▸ DATASET RECORDS
+--
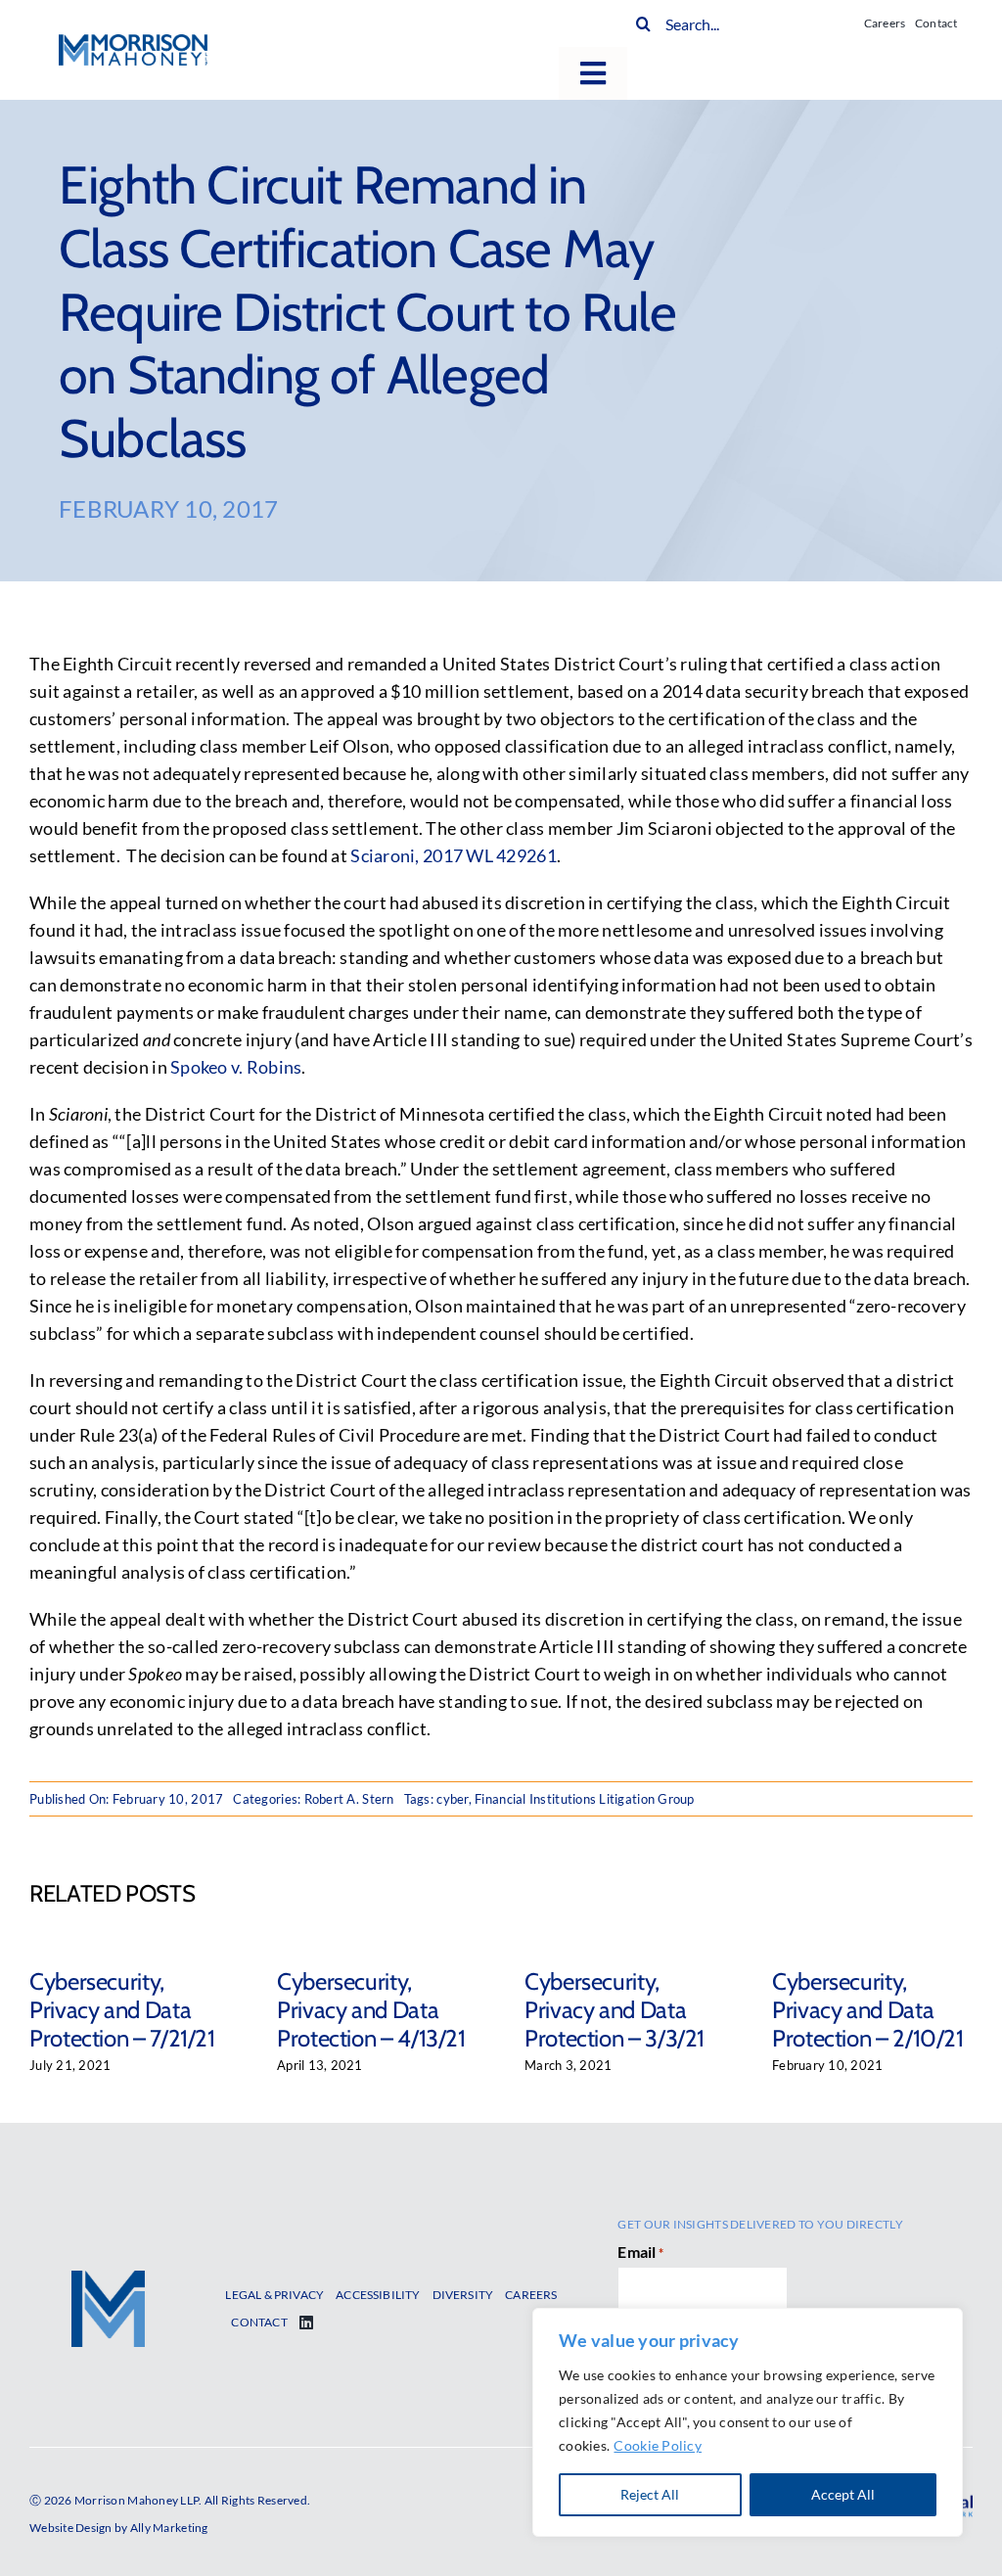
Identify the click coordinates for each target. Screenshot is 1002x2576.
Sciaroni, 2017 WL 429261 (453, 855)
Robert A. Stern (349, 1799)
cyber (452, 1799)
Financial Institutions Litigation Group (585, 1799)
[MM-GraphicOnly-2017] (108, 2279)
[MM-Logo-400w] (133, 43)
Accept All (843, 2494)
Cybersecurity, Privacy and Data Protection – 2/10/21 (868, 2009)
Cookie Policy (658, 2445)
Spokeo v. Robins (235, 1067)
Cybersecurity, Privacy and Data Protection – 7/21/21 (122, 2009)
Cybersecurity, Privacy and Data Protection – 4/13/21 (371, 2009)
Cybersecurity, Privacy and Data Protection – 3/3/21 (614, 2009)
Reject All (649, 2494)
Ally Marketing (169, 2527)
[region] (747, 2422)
+--
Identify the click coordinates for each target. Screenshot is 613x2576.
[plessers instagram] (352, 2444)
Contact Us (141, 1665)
+--
▸ EXERCISE PROMPT
Looking at the entries above, can you reproduce exactly the lines from the one that holds "Screenshot is 1002x2576." through the one that holds "Cybersecurity, Privacy and Data Protection – 3/3/21", and only those?

▸ YOUR SOLUTION
Identify the click coordinates for each target. Screenshot is 1002x2576.
Sciaroni, 2017 WL 429261 (453, 855)
Robert A. Stern (349, 1799)
cyber (452, 1799)
Financial Institutions Litigation Group (585, 1799)
[MM-GraphicOnly-2017] (108, 2279)
[MM-Logo-400w] (133, 43)
Accept All (843, 2494)
Cybersecurity, Privacy and Data Protection – 2/10/21 (868, 2009)
Cookie Policy (658, 2445)
Spokeo v. Robins (235, 1067)
Cybersecurity, Privacy and Data Protection – 7/21/21 (122, 2009)
Cybersecurity, Privacy and Data Protection – 4/13/21 (371, 2009)
Cybersecurity, Privacy and Data Protection – 3/3/21 (614, 2009)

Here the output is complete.